§ Exercise details
Please write out the listing below line for line, without changing anything.
• • • • •
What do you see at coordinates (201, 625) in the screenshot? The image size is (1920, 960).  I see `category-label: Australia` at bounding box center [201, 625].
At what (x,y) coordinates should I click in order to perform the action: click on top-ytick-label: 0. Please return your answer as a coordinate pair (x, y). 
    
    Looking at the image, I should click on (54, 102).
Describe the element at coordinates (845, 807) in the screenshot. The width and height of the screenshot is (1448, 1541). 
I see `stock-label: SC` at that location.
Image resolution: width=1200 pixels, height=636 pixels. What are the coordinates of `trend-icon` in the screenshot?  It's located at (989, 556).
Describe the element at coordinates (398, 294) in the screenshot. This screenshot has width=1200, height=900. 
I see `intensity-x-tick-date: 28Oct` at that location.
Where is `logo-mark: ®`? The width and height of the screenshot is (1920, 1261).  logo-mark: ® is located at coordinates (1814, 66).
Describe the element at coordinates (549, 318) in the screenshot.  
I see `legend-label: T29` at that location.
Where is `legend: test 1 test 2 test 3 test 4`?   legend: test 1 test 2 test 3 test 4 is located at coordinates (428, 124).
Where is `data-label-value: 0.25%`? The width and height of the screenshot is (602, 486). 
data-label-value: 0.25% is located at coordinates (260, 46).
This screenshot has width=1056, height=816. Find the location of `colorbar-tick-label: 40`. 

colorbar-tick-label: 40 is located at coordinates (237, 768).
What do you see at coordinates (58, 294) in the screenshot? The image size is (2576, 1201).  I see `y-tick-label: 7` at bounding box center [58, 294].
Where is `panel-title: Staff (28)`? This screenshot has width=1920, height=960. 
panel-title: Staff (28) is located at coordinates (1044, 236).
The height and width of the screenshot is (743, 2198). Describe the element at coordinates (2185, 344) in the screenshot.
• • • • •
§ Output for this exercise
What do you see at coordinates (201, 625) in the screenshot? The image size is (1920, 960).  I see `category-label: Australia` at bounding box center [201, 625].
At what (x,y) coordinates should I click in order to perform the action: click on top-ytick-label: 0. Please return your answer as a coordinate pair (x, y). 
    
    Looking at the image, I should click on (54, 102).
Describe the element at coordinates (845, 807) in the screenshot. The width and height of the screenshot is (1448, 1541). 
I see `stock-label: SC` at that location.
Image resolution: width=1200 pixels, height=636 pixels. What are the coordinates of `trend-icon` in the screenshot?  It's located at (989, 556).
Describe the element at coordinates (398, 294) in the screenshot. This screenshot has width=1200, height=900. 
I see `intensity-x-tick-date: 28Oct` at that location.
Where is `logo-mark: ®`? The width and height of the screenshot is (1920, 1261).  logo-mark: ® is located at coordinates (1814, 66).
Describe the element at coordinates (549, 318) in the screenshot.  
I see `legend-label: T29` at that location.
Where is `legend: test 1 test 2 test 3 test 4`?   legend: test 1 test 2 test 3 test 4 is located at coordinates (428, 124).
Where is `data-label-value: 0.25%`? The width and height of the screenshot is (602, 486). 
data-label-value: 0.25% is located at coordinates (260, 46).
This screenshot has width=1056, height=816. Find the location of `colorbar-tick-label: 40`. 

colorbar-tick-label: 40 is located at coordinates (237, 768).
What do you see at coordinates (58, 294) in the screenshot? The image size is (2576, 1201).  I see `y-tick-label: 7` at bounding box center [58, 294].
Where is `panel-title: Staff (28)`? This screenshot has width=1920, height=960. 
panel-title: Staff (28) is located at coordinates (1044, 236).
The height and width of the screenshot is (743, 2198). Describe the element at coordinates (2185, 344) in the screenshot.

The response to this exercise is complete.